India.Arie: Well it’s an ever increasing comfort level. With the song “Video,” people thought I was trying to say I got it all together, and I would continue to try to explain to people every chance I got; this song is an affirmation. Some days I feel great about myself, other days I don’t. But when I sing this, this is an affirmation because I believe that words have power. As the years go on I get more and more comfortable with myself, because I care less and less about what people think. There’s still people who matter, their opinions really matter and other people whose opinions don’t matter.

AHHA: So it’s an ongoing process?

India.Arie: I’m a human being. That’s what we do. We learn who we are a little more everyday. My process is documented in my music. I see how my life has been documented with each album. I was a little bit nervous about this one, ‘cause I thought it was too dark and melancholy, and something that people were not going to expect from me. But in the process of creating what I pray will be my big body of work, it’s another process in the evolution of myself as a person, as a woman. I honor that.

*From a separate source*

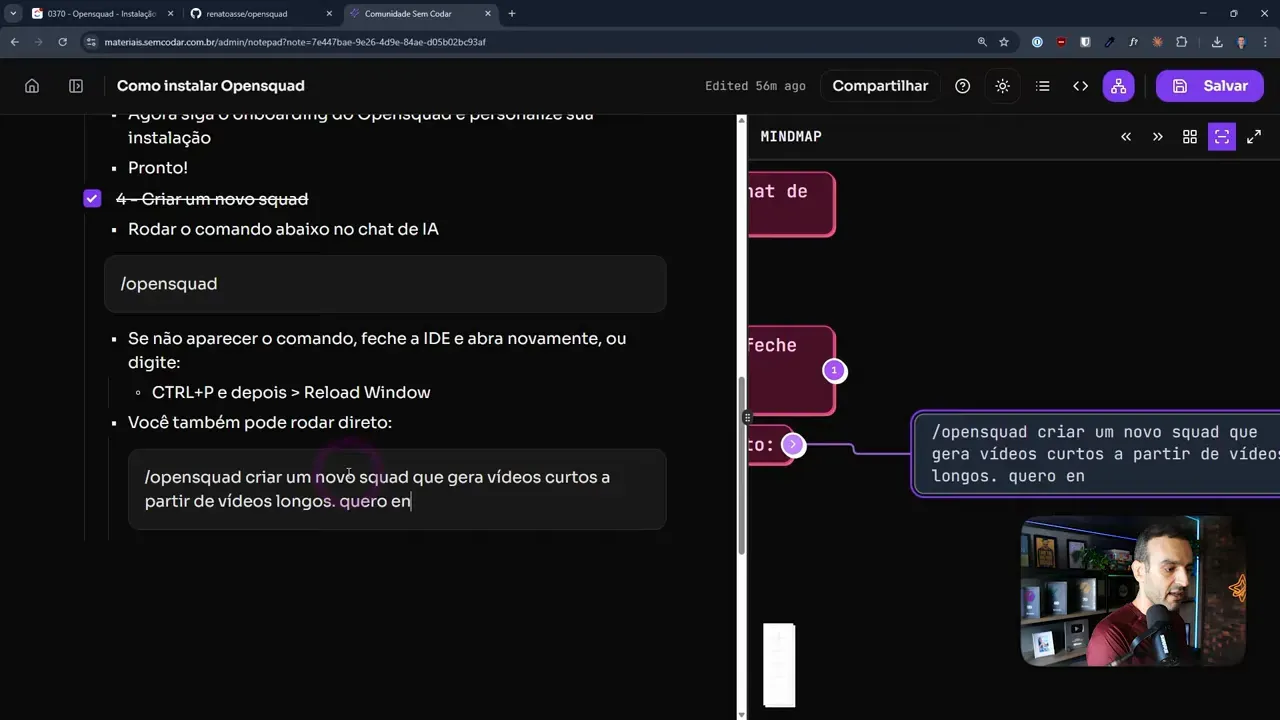
Task: Collapse the mindmap node purple chevron circle
Action: coord(793,444)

AHHA: So do you embrace revealing yourself in your music?

India.Arie: This is the most I’ve ever revealed, so we’ll see how I deal with it. My other music is very honest, but I didn’t have access to myself in the way that I do now. You know, I’m just growing. I embrace revealing myself in my songs. I have yet to understand if I can really embrace revealing my songs to the world. We’ll see. I’ve been doing show where I’m singing the songs and I get…it actually makes me laugh more than anything cause I’m like, “I’m saying this in front of these people,” ‘cause I spent so much time with it inside and like, protecting it, it was all just a very personal process. Now I’m singing these songs.